Exercise directions = Once you find the line with "Expand the car layer group" in the entries below, return exactly every line from it through the line with "Screen dimensions: 1280x720".

= = = =

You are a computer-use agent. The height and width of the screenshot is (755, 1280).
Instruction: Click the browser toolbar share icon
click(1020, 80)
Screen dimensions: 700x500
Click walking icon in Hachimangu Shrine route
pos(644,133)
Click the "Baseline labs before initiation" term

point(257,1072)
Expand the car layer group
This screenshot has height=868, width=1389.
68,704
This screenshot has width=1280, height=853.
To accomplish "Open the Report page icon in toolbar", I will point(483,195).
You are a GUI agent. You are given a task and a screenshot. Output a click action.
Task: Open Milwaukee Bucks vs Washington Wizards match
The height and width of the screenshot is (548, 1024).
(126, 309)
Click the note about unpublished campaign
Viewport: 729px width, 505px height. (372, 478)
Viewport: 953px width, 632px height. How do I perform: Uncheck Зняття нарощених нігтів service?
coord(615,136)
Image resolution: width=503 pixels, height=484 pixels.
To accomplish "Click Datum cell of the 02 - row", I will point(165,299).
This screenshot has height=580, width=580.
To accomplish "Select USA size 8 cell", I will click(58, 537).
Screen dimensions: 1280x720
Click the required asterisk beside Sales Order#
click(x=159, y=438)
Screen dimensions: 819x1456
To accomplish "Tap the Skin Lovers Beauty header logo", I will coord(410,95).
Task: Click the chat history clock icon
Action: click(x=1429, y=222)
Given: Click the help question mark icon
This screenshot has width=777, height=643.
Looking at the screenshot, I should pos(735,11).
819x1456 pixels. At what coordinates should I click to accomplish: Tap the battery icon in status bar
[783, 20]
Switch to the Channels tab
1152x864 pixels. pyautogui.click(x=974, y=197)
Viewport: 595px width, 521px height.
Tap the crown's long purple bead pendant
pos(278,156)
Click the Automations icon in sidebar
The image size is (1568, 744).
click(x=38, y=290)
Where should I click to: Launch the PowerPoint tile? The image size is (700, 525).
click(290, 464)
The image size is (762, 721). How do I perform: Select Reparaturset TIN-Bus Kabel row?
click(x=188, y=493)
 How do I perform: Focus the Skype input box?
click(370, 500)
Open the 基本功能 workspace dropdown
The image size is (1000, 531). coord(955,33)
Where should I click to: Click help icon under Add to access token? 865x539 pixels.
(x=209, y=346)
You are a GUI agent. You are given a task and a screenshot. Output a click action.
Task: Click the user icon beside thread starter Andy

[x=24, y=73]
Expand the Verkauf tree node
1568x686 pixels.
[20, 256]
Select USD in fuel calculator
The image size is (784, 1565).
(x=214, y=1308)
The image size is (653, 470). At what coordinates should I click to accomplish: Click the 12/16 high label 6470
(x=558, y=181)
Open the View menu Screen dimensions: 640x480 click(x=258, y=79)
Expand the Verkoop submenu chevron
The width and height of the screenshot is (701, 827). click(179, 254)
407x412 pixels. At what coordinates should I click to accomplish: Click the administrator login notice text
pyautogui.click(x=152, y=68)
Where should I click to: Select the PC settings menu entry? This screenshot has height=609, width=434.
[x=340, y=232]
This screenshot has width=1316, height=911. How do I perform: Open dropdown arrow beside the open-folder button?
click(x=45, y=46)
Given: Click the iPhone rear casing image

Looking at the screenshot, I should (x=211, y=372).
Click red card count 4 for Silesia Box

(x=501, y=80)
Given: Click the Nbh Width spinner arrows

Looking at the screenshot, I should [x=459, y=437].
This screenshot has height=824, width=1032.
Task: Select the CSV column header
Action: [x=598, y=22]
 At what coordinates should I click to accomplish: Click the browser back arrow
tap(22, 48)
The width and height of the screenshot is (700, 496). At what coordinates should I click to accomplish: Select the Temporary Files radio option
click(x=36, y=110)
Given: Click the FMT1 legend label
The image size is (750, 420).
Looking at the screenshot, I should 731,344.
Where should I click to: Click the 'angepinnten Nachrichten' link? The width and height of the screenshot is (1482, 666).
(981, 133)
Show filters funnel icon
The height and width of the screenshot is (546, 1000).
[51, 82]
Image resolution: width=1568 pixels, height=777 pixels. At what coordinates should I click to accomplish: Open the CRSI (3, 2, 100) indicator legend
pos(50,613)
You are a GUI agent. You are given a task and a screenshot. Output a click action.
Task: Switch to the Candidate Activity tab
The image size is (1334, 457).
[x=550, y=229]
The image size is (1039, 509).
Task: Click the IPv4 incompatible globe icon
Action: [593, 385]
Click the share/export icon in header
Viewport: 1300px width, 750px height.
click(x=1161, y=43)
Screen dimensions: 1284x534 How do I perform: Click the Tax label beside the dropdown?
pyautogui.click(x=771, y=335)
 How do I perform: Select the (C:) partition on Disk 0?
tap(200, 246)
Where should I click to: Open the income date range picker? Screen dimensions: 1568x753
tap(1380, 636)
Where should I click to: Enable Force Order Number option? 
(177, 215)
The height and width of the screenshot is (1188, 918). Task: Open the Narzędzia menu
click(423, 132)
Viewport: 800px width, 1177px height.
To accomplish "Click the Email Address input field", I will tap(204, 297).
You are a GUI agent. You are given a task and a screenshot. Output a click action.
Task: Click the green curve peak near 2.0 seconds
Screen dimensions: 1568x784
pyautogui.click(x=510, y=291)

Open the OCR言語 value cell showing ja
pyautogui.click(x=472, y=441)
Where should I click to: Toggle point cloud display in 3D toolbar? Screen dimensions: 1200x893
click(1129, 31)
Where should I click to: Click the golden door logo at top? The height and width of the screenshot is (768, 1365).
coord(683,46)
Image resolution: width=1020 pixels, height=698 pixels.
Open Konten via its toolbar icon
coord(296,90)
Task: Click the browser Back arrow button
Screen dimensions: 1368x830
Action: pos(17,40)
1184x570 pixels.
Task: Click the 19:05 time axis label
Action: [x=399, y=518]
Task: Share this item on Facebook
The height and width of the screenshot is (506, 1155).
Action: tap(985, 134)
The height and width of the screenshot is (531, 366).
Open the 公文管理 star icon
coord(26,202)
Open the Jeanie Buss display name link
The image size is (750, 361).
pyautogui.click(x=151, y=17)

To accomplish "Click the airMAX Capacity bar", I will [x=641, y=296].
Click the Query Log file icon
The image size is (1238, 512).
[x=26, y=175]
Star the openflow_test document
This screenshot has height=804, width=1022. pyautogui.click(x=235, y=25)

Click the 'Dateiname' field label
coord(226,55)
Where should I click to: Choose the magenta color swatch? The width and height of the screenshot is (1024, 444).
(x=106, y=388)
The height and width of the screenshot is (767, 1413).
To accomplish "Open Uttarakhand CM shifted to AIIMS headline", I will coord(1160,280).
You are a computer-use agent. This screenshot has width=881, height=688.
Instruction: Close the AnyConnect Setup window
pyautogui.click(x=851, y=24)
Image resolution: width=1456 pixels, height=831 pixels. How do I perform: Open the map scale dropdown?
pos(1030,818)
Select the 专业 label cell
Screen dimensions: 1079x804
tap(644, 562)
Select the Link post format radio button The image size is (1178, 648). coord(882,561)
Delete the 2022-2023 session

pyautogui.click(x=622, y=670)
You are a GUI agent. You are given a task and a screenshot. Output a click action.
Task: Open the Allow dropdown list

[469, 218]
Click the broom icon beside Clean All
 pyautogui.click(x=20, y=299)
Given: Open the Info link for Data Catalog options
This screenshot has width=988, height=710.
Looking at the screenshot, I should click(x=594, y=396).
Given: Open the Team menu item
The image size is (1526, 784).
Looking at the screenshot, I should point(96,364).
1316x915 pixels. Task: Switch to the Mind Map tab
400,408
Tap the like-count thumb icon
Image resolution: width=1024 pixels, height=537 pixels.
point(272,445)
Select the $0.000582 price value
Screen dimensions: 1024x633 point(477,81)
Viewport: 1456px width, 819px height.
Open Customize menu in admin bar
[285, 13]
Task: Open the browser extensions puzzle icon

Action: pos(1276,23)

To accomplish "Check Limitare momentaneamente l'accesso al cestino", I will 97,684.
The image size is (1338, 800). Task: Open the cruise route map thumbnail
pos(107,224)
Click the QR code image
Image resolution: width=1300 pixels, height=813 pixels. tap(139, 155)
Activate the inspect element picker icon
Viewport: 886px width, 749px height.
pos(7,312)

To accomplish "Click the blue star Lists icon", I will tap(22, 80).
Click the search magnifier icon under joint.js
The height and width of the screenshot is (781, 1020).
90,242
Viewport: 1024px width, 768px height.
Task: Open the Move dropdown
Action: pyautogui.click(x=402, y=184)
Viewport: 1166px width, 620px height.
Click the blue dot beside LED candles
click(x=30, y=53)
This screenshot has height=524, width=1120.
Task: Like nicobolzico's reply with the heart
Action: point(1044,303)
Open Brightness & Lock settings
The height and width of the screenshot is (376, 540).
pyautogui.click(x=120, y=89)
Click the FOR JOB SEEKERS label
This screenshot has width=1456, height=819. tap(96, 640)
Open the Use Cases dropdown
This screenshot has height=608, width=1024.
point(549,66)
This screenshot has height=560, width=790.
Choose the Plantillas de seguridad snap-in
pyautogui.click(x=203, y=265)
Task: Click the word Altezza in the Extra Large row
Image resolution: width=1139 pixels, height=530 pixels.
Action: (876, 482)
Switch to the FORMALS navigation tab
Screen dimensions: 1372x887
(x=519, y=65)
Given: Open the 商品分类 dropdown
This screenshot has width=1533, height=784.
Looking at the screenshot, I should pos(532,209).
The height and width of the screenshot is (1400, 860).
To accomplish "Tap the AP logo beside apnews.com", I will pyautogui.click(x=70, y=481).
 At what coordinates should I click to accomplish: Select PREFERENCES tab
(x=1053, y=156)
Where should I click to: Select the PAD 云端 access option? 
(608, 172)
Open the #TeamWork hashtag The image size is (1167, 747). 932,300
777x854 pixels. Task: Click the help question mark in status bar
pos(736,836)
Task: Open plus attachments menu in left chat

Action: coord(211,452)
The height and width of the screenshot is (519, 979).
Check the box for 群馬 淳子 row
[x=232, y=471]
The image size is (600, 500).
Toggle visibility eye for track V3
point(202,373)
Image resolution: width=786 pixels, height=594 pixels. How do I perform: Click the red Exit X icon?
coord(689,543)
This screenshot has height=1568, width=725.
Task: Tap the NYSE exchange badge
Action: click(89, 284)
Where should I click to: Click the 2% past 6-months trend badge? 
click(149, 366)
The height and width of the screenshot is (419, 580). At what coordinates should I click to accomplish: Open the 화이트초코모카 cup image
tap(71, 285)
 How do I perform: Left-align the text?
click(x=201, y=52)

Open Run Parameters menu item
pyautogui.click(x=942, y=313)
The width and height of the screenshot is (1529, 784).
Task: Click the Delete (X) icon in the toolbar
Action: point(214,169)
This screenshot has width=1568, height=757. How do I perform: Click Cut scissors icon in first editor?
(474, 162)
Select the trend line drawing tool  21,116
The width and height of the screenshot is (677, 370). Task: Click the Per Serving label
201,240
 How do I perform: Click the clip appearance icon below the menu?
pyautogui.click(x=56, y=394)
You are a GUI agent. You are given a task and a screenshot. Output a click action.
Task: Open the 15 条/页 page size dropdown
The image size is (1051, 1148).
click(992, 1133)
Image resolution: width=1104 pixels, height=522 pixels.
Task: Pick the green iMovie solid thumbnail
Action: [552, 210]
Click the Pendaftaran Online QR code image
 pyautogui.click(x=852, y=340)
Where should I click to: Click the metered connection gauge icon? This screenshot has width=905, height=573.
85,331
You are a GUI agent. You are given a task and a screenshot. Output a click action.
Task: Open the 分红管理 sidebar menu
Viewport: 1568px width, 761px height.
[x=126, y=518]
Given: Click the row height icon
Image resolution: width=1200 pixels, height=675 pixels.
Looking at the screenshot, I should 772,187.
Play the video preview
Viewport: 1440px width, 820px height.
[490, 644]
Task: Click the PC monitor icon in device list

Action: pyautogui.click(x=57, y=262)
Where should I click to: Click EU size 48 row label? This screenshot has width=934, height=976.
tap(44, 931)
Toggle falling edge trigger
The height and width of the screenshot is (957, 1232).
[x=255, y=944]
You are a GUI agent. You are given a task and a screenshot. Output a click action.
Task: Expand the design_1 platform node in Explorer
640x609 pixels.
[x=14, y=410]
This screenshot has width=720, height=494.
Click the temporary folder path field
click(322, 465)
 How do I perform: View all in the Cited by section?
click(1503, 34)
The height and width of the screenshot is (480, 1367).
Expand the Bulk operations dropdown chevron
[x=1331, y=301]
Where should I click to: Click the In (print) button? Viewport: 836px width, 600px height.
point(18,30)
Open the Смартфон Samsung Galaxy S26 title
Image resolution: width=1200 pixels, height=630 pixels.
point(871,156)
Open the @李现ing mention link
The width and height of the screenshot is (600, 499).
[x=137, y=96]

= = = =

Task solution =
Expand the car layer group
This screenshot has height=868, width=1389.
68,704
This screenshot has width=1280, height=853.
To accomplish "Open the Report page icon in toolbar", I will point(483,195).
You are a GUI agent. You are given a task and a screenshot. Output a click action.
Task: Open Milwaukee Bucks vs Washington Wizards match
The height and width of the screenshot is (548, 1024).
(126, 309)
Click the note about unpublished campaign
Viewport: 729px width, 505px height. (372, 478)
Viewport: 953px width, 632px height. How do I perform: Uncheck Зняття нарощених нігтів service?
coord(615,136)
Image resolution: width=503 pixels, height=484 pixels.
To accomplish "Click Datum cell of the 02 - row", I will point(165,299).
This screenshot has height=580, width=580.
To accomplish "Select USA size 8 cell", I will click(58, 537).
Screen dimensions: 1280x720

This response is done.